_ФРАГМЕНТ ТЕКСТА_.
===

06.03.2021
Рецензии на книги

По итогам XI «Биеннале поэтов»

О сборнике поэзии латиноамериканских и русских авторов, снабженном параллельным переводом и несколькими обзорными статьями

Коллаж: ГодЛитературы.РФ. Обложка взята с сайта издательства
Коллаж: ГодЛитературы.РФ. Обложка взята с сайта издательства

Текст: Михаил Липкин (переводчик-полиглот, постоянный сотрудник "Антологии народов России")

"Поэты Латинской Америки и России на XI международном фестивале "Биеннале поэтов в Москве". М.: Культурная инициатива и издательство "Литературный музей", 2019

Параллельные тексты – это приятно. Читаешь перевод, поглядываешь на оригинал (а тут можно и наоборот) – и вроде понятно, что к чему. И к культуре приобщился, и в языке иностранном попрактиковался – не хуже учебников Assimil. Так что утилитарная ценность несомненна. А ещё и духовная! И просветительская – ведь кроме стихов здесь ещё много всего.

Бывают книги, которые за их солидный научный аппарат сравнивают с кушаньями, в которых приправа вкуснее основного блюда. "Основное блюдо" нашей духовной пищи в данном издании – все-таки полсотни страниц латиноамериканских стихов (17 авторов) да раза в полтора больше русских (42 автора); обе подборки, как и вообще все материалы сборника, с параллельными переводами. Но и без "приправы" мы не остались – стихи сопровождаются следующими материалами:

– Информационное предуведомление и вступительное слово "Приглашение на фестиваль" автора идеи и президента Биеннале Евгения Бунимовича;

– Статья Юрия Цветкова "Сближение поэтических континентов" с краткой, но содержательной информацией о биеннале и его участниках.

– Исследование Н. Азаровой, С. Бочавер и К. Корчагина: "Поезда в тумане: новейшая латиноамериканская поэзия на Биеннале поэтов в Москве", где выявляются основные тенденции, полюса притяжения этой поэзии. Авторы помещают эти тенденции в широкий языковой и культурный контекст, возводя их генеалогию к Уитмену через посредство Борхеса, Неруды, Лорки и Октавио Паса, к Пессоа в ипостаси его гетеронима Алвару де Кампуша и, разумеется, к столь влиятельному в XX веке в романских странах сюрреализму. Некоторые наблюдения весьма оригинальны: "…если к изощрённому поэтическому языку Мандельштама прибавить политическое чувство Маяковского, то получатся стихи Вальехо". Читатель, таким образом, получит опорные точки для понимания современных латиноамериканских поэтов.

===

_ИСХОДНЫЕ ДАННЫЕ_.
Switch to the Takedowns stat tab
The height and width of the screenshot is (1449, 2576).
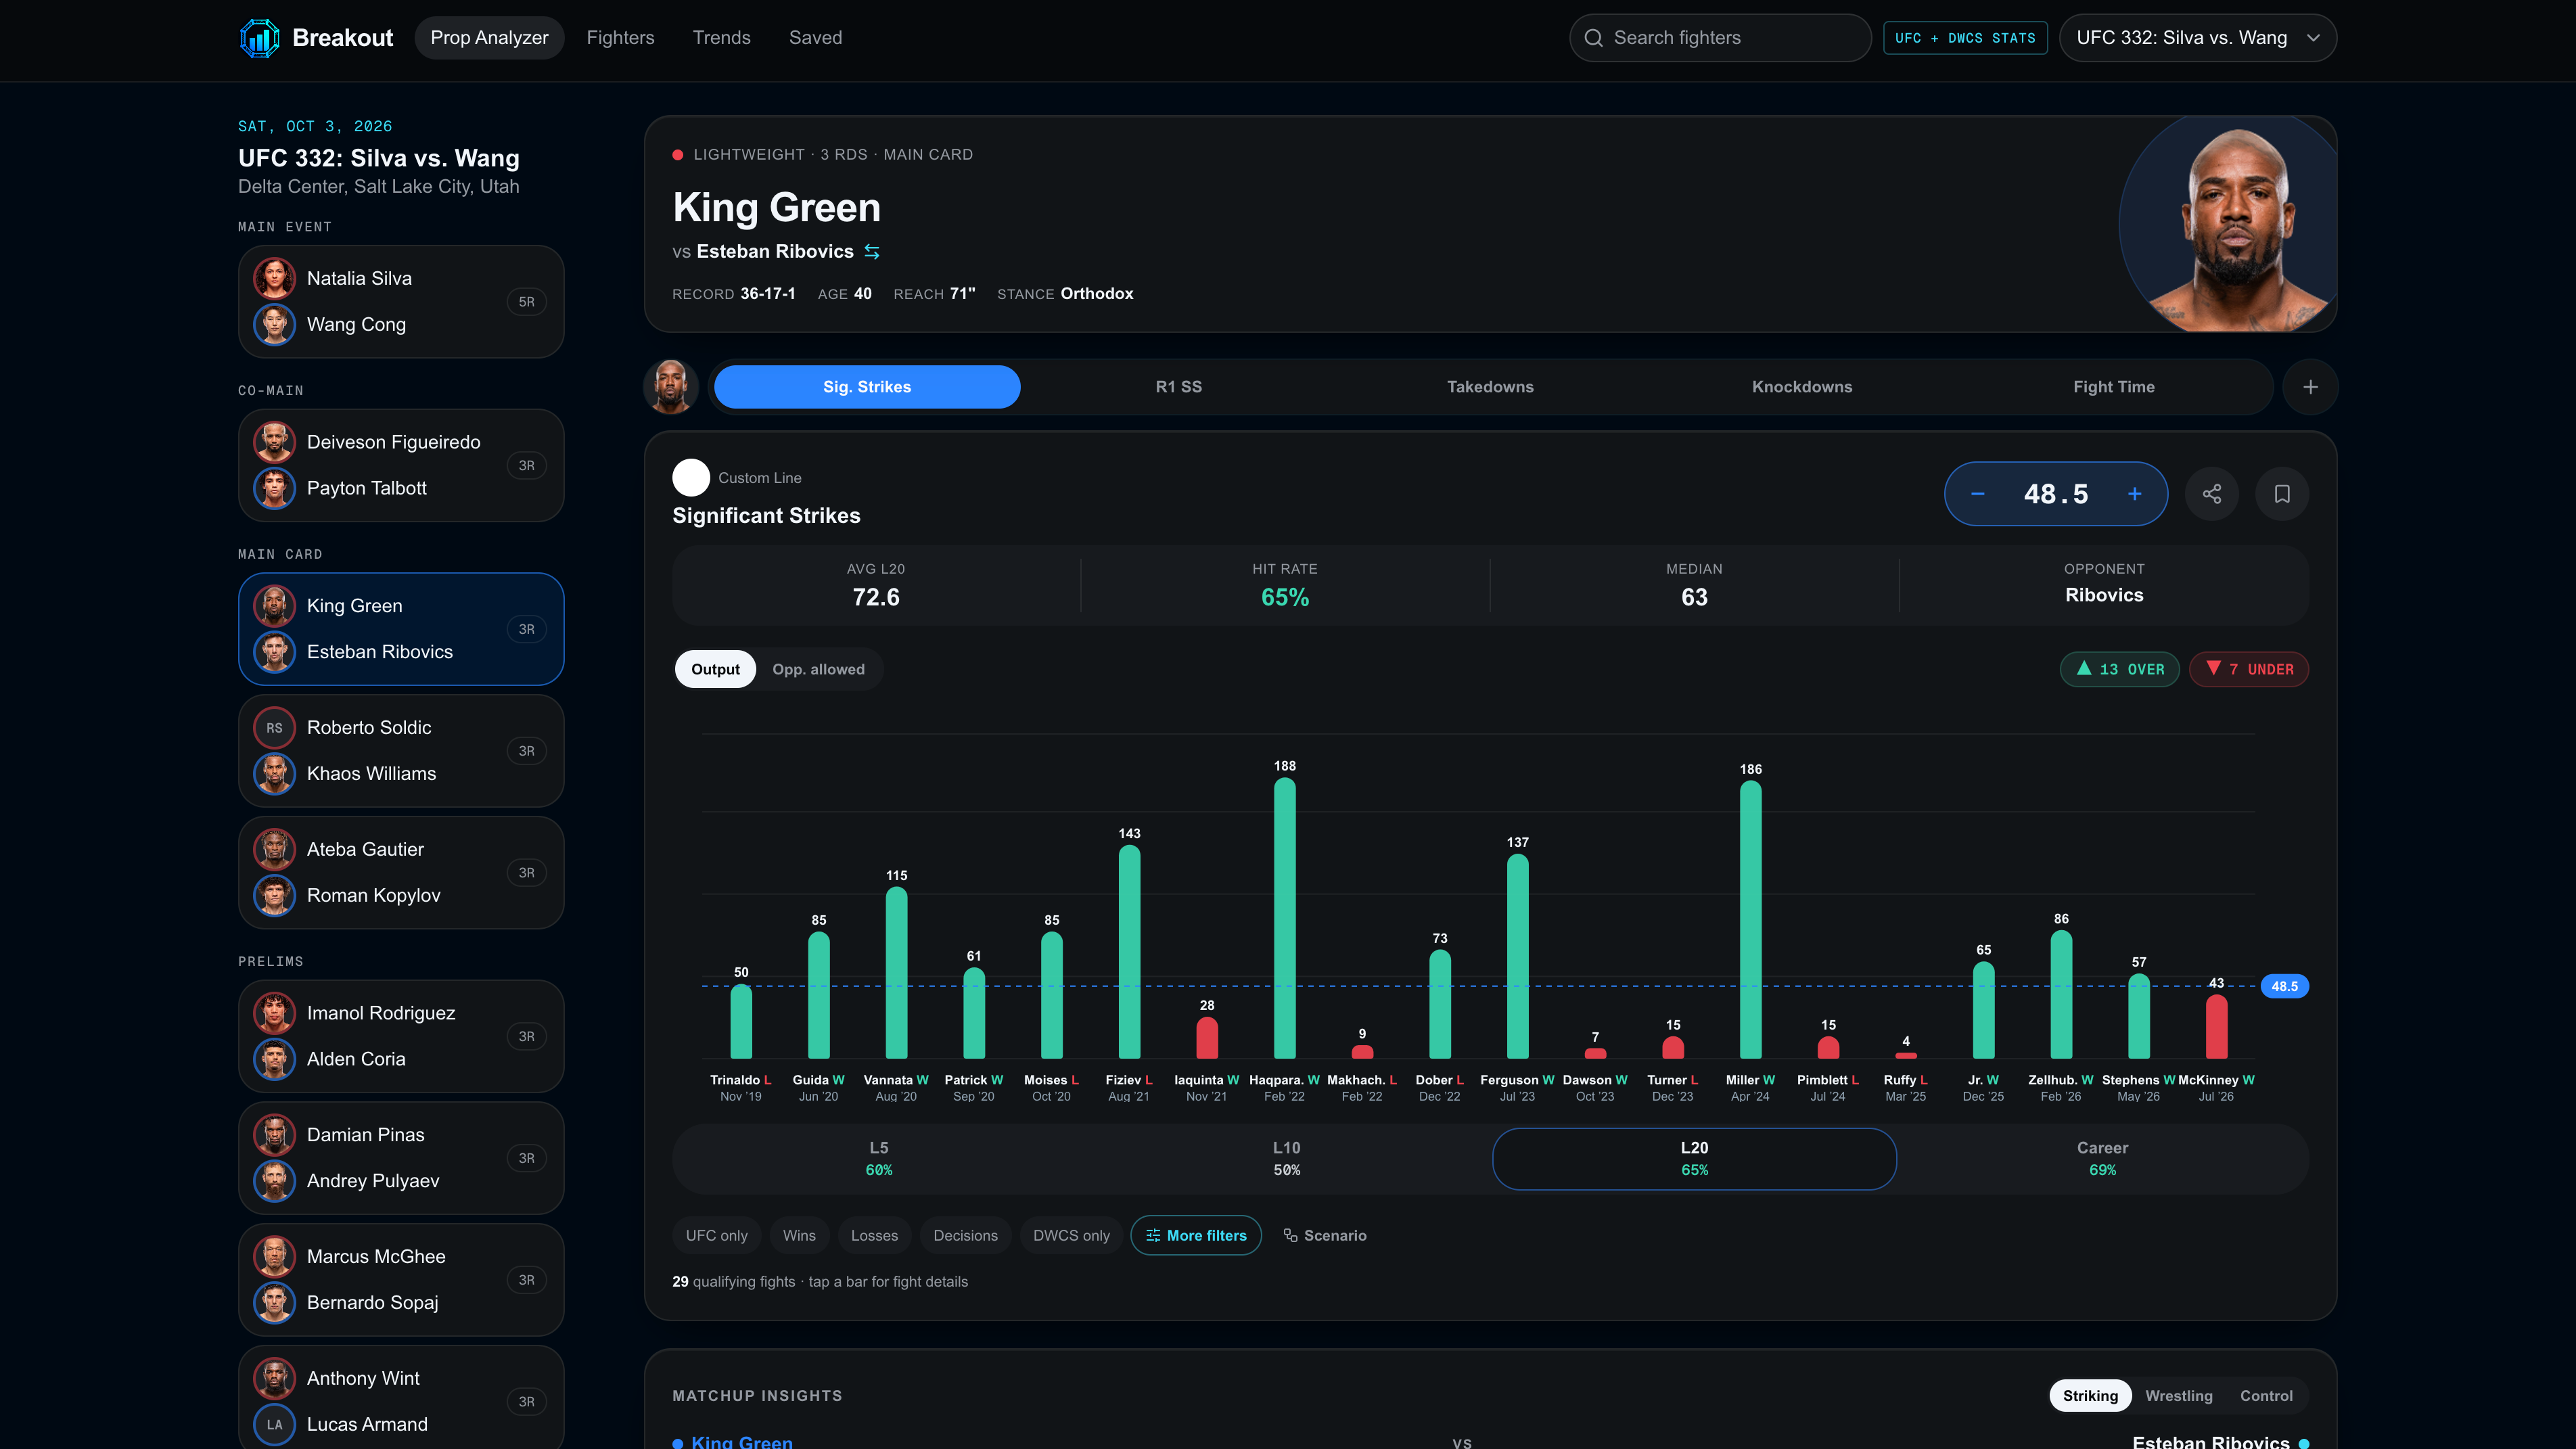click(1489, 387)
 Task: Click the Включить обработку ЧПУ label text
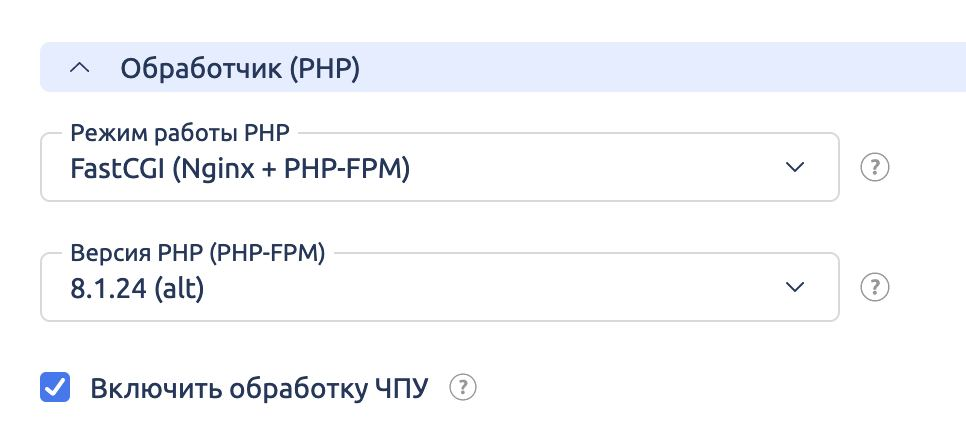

===

_УСЛОВИЕ ЗАДАЧИ_. Перепишите фрагмент рецензии, который открывается словами "О сборнике поэзии" и завершается словами "ещё много всего.", переименовав "Assimil" в "Berlitz". Приведенные строки для работы с рецензией не понадобятся.

_ОТВЕТ_.
О сборнике поэзии латиноамериканских и русских авторов, снабженном параллельным переводом и несколькими обзорными статьями

Коллаж: ГодЛитературы.РФ. Обложка взята с сайта издательства
Коллаж: ГодЛитературы.РФ. Обложка взята с сайта издательства

Текст: Михаил Липкин (переводчик-полиглот, постоянный сотрудник "Антологии народов России")

"Поэты Латинской Америки и России на XI международном фестивале "Биеннале поэтов в Москве". М.: Культурная инициатива и издательство "Литературный музей", 2019

Параллельные тексты – это приятно. Читаешь перевод, поглядываешь на оригинал (а тут можно и наоборот) – и вроде понятно, что к чему. И к культуре приобщился, и в языке иностранном попрактиковался – не хуже учебников Berlitz. Так что утилитарная ценность несомненна. А ещё и духовная! И просветительская – ведь кроме стихов здесь ещё много всего.